## [The exercise]
Copy out each of the records below verbatim, keeping every line as it appears.

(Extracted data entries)
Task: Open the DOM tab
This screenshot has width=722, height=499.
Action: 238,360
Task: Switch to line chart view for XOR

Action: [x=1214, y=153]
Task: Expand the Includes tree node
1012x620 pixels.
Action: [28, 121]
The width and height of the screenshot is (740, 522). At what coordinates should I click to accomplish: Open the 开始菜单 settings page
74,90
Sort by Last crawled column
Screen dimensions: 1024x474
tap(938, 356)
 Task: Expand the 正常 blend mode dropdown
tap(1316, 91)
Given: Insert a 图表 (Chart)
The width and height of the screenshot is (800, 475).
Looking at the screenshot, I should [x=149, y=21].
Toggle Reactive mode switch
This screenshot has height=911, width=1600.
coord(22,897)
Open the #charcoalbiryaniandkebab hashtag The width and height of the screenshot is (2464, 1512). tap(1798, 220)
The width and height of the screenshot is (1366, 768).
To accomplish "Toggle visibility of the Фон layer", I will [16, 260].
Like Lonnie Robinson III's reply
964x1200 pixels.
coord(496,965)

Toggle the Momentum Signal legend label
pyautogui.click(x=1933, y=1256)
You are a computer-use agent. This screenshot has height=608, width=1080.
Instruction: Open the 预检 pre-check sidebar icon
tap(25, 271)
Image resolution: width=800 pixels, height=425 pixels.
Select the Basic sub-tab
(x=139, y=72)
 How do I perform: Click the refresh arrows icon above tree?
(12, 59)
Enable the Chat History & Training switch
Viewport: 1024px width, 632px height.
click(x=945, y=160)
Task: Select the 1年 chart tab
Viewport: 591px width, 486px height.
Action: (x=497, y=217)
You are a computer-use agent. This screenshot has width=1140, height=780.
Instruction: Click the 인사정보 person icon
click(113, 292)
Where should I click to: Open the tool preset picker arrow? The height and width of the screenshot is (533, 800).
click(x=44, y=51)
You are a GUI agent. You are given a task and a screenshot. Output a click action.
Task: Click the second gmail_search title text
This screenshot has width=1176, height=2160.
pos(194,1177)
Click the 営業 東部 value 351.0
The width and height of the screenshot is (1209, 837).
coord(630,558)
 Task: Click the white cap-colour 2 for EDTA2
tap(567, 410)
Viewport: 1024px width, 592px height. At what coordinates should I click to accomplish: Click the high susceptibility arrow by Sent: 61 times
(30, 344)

## [Task result]
Task: Open the DOM tab
This screenshot has width=722, height=499.
Action: 238,360
Task: Switch to line chart view for XOR

Action: [x=1214, y=153]
Task: Expand the Includes tree node
1012x620 pixels.
Action: [28, 121]
The width and height of the screenshot is (740, 522). At what coordinates should I click to accomplish: Open the 开始菜单 settings page
74,90
Sort by Last crawled column
Screen dimensions: 1024x474
tap(938, 356)
 Task: Expand the 正常 blend mode dropdown
tap(1316, 91)
Given: Insert a 图表 (Chart)
The width and height of the screenshot is (800, 475).
Looking at the screenshot, I should [x=149, y=21].
Toggle Reactive mode switch
This screenshot has height=911, width=1600.
coord(22,897)
Open the #charcoalbiryaniandkebab hashtag The width and height of the screenshot is (2464, 1512). tap(1798, 220)
The width and height of the screenshot is (1366, 768).
To accomplish "Toggle visibility of the Фон layer", I will [16, 260].
Like Lonnie Robinson III's reply
964x1200 pixels.
coord(496,965)

Toggle the Momentum Signal legend label
pyautogui.click(x=1933, y=1256)
You are a computer-use agent. This screenshot has height=608, width=1080.
Instruction: Open the 预检 pre-check sidebar icon
tap(25, 271)
Image resolution: width=800 pixels, height=425 pixels.
Select the Basic sub-tab
(x=139, y=72)
 How do I perform: Click the refresh arrows icon above tree?
(12, 59)
Enable the Chat History & Training switch
Viewport: 1024px width, 632px height.
click(x=945, y=160)
Task: Select the 1年 chart tab
Viewport: 591px width, 486px height.
Action: (x=497, y=217)
You are a computer-use agent. This screenshot has width=1140, height=780.
Instruction: Click the 인사정보 person icon
click(113, 292)
Where should I click to: Open the tool preset picker arrow? The height and width of the screenshot is (533, 800).
click(x=44, y=51)
You are a GUI agent. You are given a task and a screenshot. Output a click action.
Task: Click the second gmail_search title text
This screenshot has width=1176, height=2160.
pos(194,1177)
Click the 営業 東部 value 351.0
The width and height of the screenshot is (1209, 837).
coord(630,558)
 Task: Click the white cap-colour 2 for EDTA2
tap(567, 410)
Viewport: 1024px width, 592px height. At what coordinates should I click to accomplish: Click the high susceptibility arrow by Sent: 61 times
(30, 344)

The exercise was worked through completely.